= Zero speed switch =

Zero speed switches (ZSS) also known as Speed Actuating Sensing Switches are used to detect whether a rotating shaft is turning (even at very slow speeds) in various machines, conveyors, power plants, and in industries involving the production of cement, sugar, textiles, paper, etc. Zero speed switches mainly use electromechanical, electronic, or magnetic proximity technologies. Electromechanical speed switches are direct coupled, speed-indicating devices which open or close a set of contacts mechanically, as a function of the rotational speed of the switch shaft. Electronic zero speed switches are direct-coupled, speed-indicating devices that open or close a set of contacts through a relay and electronic circuit. User-defined settings and the rotational input speed of the shaft determine the speed at which an electronic zero-speed switch trips.
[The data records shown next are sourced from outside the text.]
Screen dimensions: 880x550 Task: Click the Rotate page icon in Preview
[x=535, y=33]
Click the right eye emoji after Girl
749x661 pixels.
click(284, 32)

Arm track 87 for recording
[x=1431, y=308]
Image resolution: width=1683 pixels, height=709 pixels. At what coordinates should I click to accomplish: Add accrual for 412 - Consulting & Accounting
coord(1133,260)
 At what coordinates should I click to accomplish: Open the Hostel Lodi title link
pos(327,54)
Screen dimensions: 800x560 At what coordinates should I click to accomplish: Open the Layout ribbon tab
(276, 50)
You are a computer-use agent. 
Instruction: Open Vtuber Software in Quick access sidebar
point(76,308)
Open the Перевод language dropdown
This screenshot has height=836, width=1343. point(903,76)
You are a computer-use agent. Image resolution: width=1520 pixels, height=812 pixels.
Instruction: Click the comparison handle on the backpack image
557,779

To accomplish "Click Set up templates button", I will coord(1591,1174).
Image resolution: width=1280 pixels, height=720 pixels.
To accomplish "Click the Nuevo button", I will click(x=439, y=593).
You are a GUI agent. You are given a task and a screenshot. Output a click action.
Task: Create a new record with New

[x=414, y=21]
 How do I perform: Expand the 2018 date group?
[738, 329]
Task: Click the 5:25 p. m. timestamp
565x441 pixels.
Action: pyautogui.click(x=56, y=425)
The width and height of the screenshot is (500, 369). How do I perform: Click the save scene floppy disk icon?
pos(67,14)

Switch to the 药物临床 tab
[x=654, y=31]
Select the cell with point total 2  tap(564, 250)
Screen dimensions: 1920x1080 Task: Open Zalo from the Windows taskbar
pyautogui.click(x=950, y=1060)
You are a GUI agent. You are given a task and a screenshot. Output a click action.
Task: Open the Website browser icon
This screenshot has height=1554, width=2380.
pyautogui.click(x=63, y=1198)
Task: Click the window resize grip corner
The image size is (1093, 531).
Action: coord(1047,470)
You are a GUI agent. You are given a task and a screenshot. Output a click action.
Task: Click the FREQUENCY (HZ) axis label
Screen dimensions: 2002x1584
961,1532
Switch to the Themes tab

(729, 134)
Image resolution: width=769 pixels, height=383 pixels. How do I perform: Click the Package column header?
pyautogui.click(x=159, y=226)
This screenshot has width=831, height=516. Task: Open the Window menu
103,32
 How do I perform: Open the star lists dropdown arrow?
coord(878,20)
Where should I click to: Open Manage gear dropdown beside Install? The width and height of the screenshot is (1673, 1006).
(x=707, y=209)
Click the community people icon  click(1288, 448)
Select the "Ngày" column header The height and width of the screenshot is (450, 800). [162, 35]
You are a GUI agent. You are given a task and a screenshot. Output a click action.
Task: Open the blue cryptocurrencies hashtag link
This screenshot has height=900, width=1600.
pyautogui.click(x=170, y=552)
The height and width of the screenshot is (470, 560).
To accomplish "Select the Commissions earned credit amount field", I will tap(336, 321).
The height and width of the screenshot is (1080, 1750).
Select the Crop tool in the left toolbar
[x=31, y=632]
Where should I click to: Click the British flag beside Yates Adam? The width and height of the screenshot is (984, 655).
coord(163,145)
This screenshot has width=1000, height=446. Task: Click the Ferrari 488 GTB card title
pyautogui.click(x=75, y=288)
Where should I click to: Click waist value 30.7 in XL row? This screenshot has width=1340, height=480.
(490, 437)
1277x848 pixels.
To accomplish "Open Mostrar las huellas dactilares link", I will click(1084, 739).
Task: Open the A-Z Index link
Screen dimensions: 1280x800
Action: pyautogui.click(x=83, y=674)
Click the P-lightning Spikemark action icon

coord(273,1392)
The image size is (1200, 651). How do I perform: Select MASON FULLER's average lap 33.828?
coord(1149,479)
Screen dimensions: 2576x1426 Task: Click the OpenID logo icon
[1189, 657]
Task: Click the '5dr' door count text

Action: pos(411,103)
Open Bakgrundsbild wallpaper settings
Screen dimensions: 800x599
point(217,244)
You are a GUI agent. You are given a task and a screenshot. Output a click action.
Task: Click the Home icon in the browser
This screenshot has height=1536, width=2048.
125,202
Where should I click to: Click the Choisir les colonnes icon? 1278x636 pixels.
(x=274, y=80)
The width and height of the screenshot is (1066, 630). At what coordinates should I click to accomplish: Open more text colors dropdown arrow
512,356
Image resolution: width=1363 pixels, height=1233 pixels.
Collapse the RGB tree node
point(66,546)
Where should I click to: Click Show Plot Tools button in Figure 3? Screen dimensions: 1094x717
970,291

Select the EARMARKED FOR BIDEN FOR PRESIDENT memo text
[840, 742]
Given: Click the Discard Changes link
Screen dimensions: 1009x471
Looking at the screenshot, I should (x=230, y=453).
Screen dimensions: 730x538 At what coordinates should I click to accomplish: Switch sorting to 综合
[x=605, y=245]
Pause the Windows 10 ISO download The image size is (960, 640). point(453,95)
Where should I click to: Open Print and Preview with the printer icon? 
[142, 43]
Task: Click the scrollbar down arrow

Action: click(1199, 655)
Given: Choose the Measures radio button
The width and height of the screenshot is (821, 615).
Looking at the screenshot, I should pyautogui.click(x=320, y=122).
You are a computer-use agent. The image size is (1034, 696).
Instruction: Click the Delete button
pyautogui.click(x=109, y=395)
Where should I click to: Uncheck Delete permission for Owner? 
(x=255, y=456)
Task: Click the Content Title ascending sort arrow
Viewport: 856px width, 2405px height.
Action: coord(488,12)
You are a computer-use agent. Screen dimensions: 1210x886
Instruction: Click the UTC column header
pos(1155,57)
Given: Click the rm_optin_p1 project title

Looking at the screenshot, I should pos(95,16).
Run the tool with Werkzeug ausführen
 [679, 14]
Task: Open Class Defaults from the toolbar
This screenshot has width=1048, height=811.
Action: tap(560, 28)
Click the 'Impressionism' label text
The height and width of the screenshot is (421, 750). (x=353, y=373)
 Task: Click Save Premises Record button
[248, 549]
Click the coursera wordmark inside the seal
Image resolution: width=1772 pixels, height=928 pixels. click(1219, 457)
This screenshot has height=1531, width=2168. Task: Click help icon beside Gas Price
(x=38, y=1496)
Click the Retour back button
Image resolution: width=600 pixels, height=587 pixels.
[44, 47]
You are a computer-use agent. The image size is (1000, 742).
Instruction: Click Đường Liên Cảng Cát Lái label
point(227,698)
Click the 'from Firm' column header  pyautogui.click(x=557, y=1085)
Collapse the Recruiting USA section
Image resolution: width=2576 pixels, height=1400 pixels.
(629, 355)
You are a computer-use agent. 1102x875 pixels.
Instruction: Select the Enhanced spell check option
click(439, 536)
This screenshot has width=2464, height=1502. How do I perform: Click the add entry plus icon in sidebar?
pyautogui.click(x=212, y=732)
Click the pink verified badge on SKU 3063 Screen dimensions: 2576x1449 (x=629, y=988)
A small timing delay may be required for avoiding nuisance tripping during running as well as during starting of the machine. This is taken care of in the electronics of the ZSS.

== Specifications ==
Zero speed switches differ in terms of performance specifications, mounting styles, and features. Important specifications include operating range or the input shaft speed, trip set-point, operating temperature range, operating conditions, field adjustability, operating voltage, and relay contact rating. For various applications, zero speed switch suppliers can provide zero speed switches that are explosion proof, weather proof or dust proof.

There are two types of ZSS, based on power supply provision. One is the interrupted power type, in which the power supply is given to the ZSS only for the duration for which the power is going to the motor of that machine. In the second type, the power supply is continuously given to the ZSS.
Installation of the zero speed switches depends on the shaft or rotating part construction, where the speed has to be monitored.